--- Record extracts ---
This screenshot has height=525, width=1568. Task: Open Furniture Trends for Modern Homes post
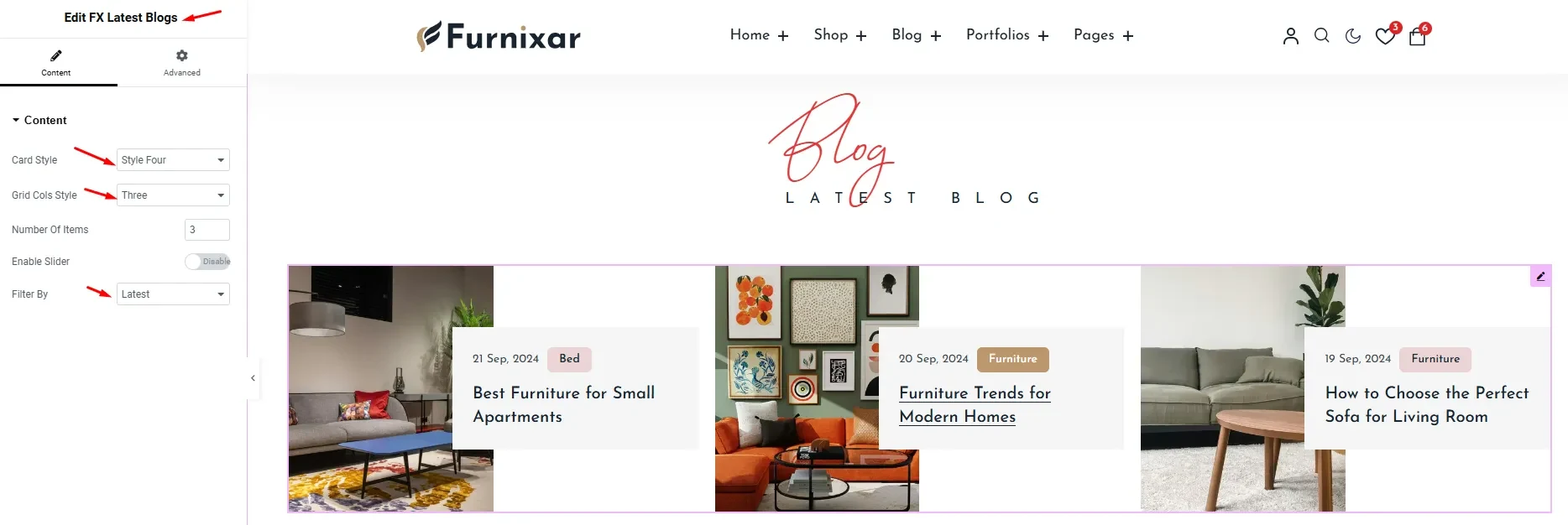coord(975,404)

...

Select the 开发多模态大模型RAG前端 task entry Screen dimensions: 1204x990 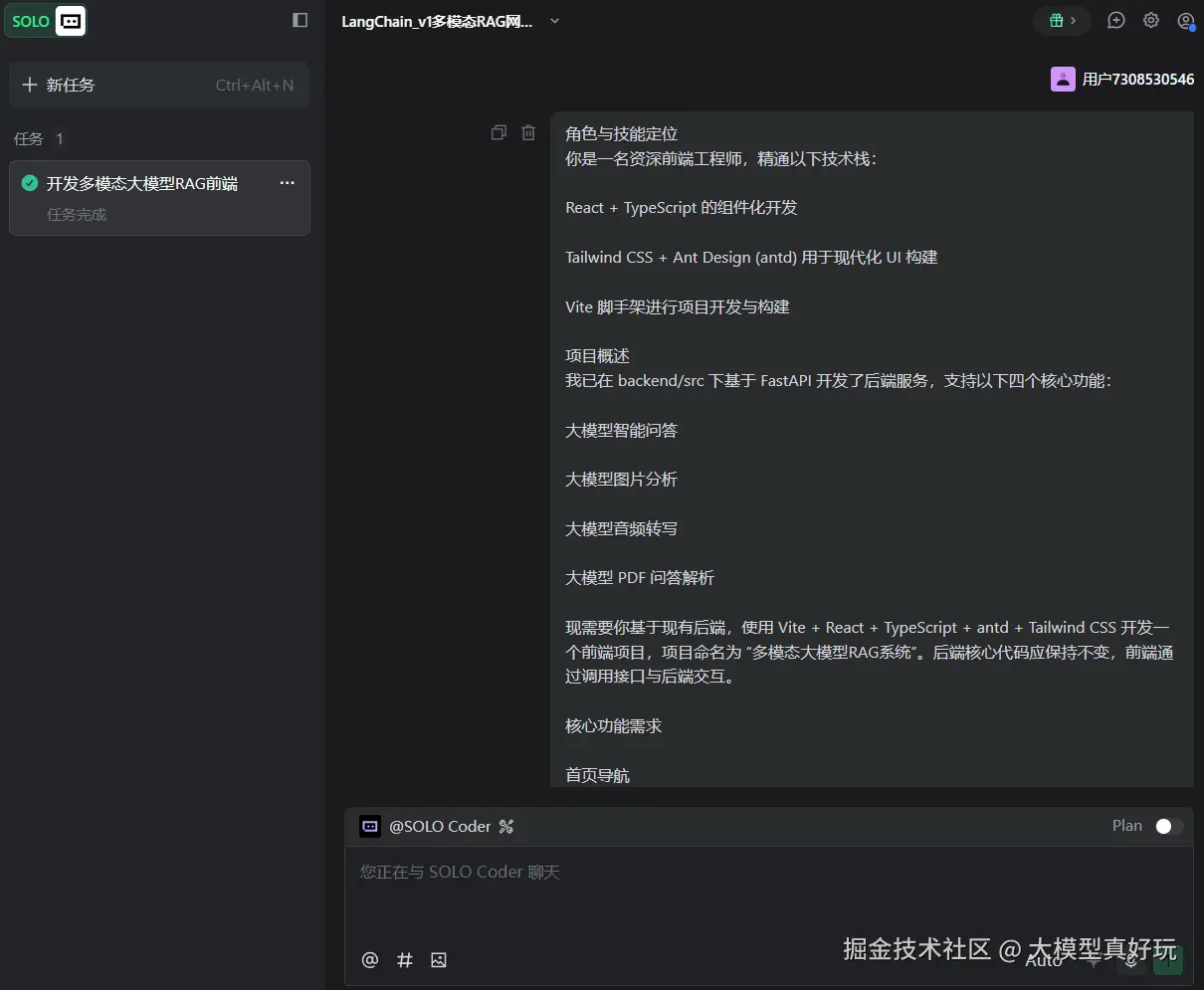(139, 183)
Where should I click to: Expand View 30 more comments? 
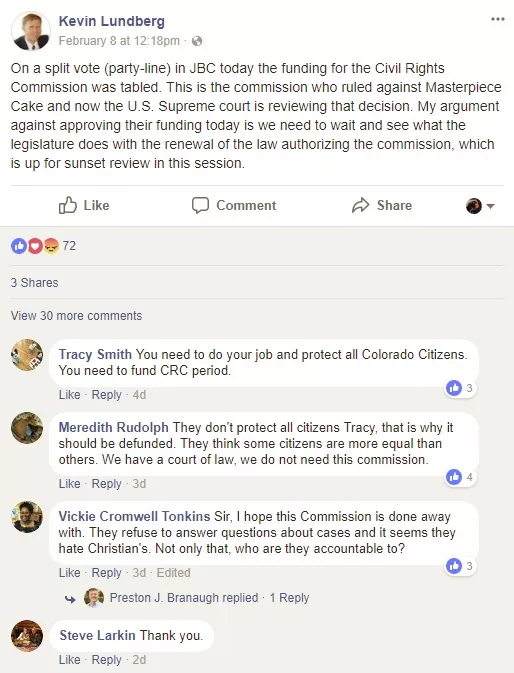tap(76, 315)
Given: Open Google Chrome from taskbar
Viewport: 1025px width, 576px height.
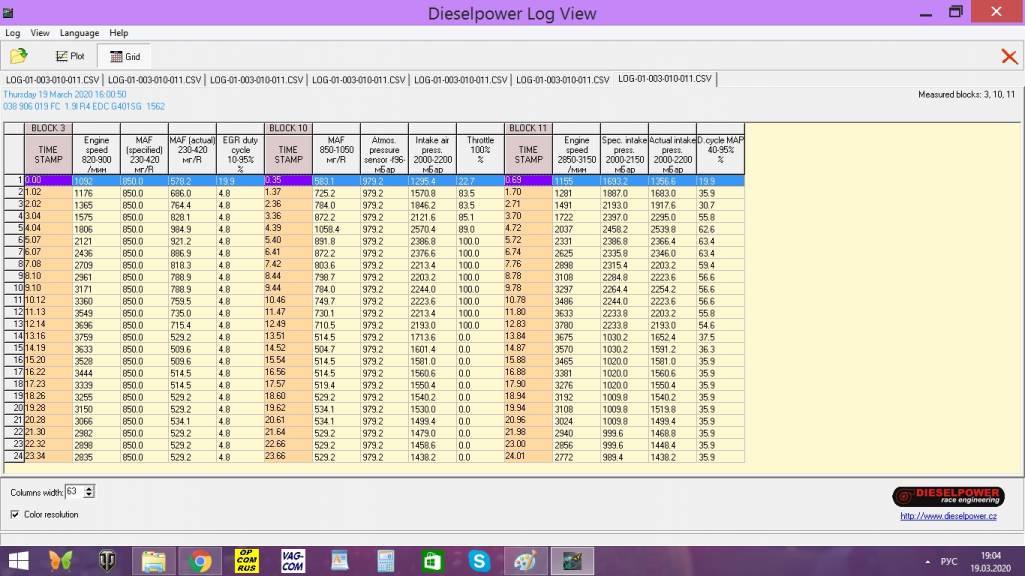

--- Task ---
Swap "Furniture" for "Lighting" in the data, starting at the line containing "This screenshot has" and ending at the line containing "coord(975,404)", and rewrite only those lines with everything else unchanged. Omit the pictures from your answer.

--- The solution ---
This screenshot has height=525, width=1568. Task: Open Lighting Trends for Modern Homes post
coord(975,404)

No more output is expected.